> _Problem_
All lines containing the string "Software" must be copied from the entries.

> _Records provided_
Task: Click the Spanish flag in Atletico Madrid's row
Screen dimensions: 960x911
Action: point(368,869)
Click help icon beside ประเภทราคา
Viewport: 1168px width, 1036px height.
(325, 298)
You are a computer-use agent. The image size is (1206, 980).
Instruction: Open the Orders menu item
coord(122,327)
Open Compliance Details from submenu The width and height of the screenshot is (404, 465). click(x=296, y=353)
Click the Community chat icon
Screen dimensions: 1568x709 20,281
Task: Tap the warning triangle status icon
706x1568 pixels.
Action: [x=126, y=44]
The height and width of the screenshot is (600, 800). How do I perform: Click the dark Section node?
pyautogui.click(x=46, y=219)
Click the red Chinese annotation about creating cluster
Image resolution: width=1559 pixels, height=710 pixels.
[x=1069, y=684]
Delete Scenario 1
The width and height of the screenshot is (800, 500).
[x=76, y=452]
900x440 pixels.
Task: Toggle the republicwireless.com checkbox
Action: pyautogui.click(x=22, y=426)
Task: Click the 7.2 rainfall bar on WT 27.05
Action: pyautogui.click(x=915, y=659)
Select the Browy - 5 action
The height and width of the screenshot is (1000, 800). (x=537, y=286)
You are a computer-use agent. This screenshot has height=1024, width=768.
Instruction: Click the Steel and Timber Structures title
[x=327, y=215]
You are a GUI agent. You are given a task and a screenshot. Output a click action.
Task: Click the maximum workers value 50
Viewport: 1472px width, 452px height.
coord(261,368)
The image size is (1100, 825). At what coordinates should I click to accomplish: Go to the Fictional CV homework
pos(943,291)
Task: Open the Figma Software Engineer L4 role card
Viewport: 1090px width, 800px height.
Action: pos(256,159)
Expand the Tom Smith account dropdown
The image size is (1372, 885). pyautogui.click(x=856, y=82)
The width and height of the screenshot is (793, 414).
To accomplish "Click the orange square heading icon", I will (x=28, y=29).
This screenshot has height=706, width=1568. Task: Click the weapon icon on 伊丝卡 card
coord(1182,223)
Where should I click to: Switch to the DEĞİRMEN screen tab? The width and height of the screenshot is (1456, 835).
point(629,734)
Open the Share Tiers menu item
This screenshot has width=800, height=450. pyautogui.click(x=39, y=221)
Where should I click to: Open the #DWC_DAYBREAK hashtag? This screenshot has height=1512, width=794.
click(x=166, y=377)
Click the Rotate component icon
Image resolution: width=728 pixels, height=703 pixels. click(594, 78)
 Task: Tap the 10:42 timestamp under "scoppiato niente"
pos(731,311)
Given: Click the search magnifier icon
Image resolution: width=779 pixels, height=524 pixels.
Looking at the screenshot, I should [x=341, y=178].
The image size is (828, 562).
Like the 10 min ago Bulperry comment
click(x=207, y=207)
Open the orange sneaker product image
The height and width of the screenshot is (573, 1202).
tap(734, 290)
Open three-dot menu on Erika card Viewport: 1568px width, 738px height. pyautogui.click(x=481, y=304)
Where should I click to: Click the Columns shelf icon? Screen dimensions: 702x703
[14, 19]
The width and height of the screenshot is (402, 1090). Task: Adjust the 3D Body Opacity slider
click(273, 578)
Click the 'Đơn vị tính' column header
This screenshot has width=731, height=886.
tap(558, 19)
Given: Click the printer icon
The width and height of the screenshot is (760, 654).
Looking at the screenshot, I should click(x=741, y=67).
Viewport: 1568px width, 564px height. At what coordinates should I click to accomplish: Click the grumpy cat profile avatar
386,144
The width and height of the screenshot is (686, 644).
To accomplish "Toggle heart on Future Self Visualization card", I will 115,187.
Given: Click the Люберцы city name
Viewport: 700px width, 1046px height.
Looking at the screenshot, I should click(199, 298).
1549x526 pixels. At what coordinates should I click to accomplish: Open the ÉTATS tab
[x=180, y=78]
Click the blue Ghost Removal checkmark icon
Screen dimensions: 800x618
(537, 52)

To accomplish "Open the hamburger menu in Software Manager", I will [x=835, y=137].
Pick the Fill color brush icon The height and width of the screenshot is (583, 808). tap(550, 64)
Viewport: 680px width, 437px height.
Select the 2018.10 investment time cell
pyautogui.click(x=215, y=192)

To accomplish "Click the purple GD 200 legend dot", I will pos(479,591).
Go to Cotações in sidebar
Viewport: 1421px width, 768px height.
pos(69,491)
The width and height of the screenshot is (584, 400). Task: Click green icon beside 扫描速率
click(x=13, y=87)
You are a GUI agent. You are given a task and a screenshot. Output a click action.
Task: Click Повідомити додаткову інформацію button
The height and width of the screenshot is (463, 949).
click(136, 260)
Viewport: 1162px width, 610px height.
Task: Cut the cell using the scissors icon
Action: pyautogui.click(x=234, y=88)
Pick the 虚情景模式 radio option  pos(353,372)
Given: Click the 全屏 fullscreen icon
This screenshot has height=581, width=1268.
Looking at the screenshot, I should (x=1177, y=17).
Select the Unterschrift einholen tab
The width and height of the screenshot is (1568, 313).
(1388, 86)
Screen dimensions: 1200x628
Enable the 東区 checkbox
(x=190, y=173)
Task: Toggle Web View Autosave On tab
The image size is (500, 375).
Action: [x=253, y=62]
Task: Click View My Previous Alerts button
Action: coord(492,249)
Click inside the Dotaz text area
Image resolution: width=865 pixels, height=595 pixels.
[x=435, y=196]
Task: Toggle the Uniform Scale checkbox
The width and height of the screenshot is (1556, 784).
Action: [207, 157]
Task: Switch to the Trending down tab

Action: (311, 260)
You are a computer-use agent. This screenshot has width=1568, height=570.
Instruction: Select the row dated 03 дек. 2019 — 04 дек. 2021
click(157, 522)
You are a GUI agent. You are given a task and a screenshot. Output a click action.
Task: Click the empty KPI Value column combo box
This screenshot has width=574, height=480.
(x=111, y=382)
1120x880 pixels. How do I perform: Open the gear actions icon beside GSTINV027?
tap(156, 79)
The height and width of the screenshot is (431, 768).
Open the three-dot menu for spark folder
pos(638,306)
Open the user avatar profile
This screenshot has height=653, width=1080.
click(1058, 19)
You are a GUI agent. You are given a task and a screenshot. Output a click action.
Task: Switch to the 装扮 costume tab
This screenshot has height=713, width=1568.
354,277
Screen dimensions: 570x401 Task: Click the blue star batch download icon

> _Written response_
Task: Open the Figma Software Engineer L4 role card
To accomplish "Open the hamburger menu in Software Manager", I will [x=835, y=137].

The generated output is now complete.